Work to complete
For the entries below, the expected answer is the line with "Powered by Shopify (231, 2536)", the line with "FREEBIES (229, 104)", and every line between them, exactly as written, and nothing more.

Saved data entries

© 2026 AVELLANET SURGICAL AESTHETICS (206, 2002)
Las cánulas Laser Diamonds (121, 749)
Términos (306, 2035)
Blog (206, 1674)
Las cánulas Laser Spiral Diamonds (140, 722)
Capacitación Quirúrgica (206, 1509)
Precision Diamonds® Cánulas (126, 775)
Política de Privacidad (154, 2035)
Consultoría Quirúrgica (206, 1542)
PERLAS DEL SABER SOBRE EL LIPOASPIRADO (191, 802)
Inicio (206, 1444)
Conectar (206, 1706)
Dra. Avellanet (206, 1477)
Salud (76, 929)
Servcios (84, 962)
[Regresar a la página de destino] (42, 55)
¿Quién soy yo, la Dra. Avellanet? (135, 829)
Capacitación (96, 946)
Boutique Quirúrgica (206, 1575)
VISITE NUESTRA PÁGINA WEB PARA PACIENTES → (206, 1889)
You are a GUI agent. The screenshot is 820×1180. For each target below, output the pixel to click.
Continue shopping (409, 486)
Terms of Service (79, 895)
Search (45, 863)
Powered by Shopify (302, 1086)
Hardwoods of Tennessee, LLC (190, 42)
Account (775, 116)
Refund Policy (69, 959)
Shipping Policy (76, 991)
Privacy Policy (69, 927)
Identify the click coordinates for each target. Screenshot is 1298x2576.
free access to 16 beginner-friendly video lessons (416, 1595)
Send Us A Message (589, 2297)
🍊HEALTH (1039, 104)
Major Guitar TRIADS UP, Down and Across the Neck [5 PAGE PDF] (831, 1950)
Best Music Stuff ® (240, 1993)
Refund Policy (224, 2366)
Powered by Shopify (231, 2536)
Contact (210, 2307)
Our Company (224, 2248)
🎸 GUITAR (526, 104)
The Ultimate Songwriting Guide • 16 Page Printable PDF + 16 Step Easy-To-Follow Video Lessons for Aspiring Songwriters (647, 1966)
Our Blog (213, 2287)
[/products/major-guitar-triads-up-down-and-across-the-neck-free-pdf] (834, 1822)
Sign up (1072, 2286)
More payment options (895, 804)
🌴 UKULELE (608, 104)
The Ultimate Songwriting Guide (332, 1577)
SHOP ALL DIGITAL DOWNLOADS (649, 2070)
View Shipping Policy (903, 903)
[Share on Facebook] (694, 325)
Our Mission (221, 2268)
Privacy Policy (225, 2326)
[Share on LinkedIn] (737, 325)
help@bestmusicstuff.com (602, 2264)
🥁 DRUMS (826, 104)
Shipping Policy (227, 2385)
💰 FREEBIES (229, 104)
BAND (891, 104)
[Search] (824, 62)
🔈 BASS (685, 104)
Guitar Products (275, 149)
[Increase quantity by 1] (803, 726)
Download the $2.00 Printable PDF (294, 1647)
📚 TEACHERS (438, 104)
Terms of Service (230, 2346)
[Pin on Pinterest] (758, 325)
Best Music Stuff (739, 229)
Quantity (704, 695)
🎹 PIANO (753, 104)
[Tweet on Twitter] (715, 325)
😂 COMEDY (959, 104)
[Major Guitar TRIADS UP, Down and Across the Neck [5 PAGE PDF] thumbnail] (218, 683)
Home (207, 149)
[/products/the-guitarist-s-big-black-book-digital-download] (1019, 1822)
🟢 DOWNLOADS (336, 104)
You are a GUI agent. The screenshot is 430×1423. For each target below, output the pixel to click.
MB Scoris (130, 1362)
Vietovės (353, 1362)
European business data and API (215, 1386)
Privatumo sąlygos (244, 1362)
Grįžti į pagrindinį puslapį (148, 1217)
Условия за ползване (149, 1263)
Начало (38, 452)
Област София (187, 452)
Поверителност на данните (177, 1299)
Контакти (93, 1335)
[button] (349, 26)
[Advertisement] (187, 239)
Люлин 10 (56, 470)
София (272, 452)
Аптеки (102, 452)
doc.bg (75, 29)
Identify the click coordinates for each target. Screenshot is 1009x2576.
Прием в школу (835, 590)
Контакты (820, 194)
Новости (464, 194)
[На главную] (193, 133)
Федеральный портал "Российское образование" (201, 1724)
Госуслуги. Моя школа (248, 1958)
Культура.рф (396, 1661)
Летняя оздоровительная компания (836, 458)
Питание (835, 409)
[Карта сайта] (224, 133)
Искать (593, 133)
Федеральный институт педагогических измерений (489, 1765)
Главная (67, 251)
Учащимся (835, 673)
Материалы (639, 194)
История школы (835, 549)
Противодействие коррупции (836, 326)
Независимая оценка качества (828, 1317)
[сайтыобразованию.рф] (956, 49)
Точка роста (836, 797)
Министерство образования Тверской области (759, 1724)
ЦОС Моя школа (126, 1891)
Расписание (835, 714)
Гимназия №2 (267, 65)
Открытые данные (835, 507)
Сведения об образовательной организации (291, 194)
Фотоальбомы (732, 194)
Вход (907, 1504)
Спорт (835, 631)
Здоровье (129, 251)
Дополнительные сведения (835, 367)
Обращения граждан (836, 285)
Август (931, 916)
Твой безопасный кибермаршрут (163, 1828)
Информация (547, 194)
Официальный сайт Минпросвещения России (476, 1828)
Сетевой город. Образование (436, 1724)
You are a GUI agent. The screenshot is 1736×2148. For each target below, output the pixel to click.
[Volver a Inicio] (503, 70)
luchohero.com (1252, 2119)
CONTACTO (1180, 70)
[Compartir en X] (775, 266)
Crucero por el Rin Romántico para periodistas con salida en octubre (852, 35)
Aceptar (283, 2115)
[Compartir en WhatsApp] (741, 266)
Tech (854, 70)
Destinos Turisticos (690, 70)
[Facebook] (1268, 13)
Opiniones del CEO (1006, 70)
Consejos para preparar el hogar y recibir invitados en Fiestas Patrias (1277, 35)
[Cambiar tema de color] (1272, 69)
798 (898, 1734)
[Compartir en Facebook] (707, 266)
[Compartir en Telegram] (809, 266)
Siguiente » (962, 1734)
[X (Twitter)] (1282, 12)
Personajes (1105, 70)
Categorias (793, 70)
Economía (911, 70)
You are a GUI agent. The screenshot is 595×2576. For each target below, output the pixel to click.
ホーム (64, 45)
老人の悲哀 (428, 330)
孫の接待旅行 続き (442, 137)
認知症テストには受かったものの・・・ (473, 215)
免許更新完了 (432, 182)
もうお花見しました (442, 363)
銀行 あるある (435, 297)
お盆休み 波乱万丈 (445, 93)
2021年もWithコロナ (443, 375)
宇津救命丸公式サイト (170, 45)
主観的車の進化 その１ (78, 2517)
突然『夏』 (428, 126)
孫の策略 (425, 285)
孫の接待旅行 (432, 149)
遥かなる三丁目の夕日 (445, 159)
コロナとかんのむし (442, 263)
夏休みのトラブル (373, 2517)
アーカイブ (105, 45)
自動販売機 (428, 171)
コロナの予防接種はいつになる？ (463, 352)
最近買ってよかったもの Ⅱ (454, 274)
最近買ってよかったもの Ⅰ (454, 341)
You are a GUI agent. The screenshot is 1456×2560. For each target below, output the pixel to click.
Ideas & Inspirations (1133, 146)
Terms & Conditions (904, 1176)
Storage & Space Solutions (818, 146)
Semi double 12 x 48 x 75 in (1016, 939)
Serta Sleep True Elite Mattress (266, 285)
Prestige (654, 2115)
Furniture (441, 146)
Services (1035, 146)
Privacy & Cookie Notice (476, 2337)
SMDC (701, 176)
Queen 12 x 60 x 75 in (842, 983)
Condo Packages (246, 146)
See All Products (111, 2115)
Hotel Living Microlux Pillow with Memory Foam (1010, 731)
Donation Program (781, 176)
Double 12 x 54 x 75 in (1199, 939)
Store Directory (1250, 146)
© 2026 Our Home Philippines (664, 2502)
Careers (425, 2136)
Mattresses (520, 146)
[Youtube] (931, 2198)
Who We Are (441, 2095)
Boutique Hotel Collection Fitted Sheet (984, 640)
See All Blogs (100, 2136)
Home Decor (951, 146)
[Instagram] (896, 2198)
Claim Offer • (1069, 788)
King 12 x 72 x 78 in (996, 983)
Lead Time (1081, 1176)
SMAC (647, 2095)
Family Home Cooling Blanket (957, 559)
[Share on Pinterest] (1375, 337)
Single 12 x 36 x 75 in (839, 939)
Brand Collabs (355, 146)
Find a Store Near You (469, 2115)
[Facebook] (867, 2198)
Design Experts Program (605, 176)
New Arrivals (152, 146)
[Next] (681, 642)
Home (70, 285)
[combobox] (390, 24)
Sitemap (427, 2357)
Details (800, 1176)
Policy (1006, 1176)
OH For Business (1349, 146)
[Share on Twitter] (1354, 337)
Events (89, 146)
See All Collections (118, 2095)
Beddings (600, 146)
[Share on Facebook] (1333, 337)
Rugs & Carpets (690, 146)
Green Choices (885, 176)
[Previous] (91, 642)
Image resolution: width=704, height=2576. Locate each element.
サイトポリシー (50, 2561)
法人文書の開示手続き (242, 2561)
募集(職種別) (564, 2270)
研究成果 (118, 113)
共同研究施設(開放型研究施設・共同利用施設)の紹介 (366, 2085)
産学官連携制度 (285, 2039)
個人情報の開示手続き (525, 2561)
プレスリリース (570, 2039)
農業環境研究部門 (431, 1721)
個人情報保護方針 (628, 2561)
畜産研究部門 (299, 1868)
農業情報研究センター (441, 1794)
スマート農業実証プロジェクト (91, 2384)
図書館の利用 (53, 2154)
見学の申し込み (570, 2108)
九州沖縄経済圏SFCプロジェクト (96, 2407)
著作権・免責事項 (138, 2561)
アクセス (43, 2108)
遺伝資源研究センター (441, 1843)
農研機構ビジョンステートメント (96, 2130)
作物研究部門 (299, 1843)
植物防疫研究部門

Written answer
Powered by Shopify (231, 2536)
Contact (210, 2307)
Our Company (224, 2248)
🎸 GUITAR (526, 104)
The Ultimate Songwriting Guide • 16 Page Printable PDF + 16 Step Easy-To-Follow Video Lessons for Aspiring Songwriters (647, 1966)
Our Blog (213, 2287)
[/products/major-guitar-triads-up-down-and-across-the-neck-free-pdf] (834, 1822)
Sign up (1072, 2286)
More payment options (895, 804)
🌴 UKULELE (608, 104)
The Ultimate Songwriting Guide (332, 1577)
SHOP ALL DIGITAL DOWNLOADS (649, 2070)
View Shipping Policy (903, 903)
[Share on Facebook] (694, 325)
Our Mission (221, 2268)
Privacy Policy (225, 2326)
[Share on LinkedIn] (737, 325)
help@bestmusicstuff.com (602, 2264)
🥁 DRUMS (826, 104)
Shipping Policy (227, 2385)
💰 FREEBIES (229, 104)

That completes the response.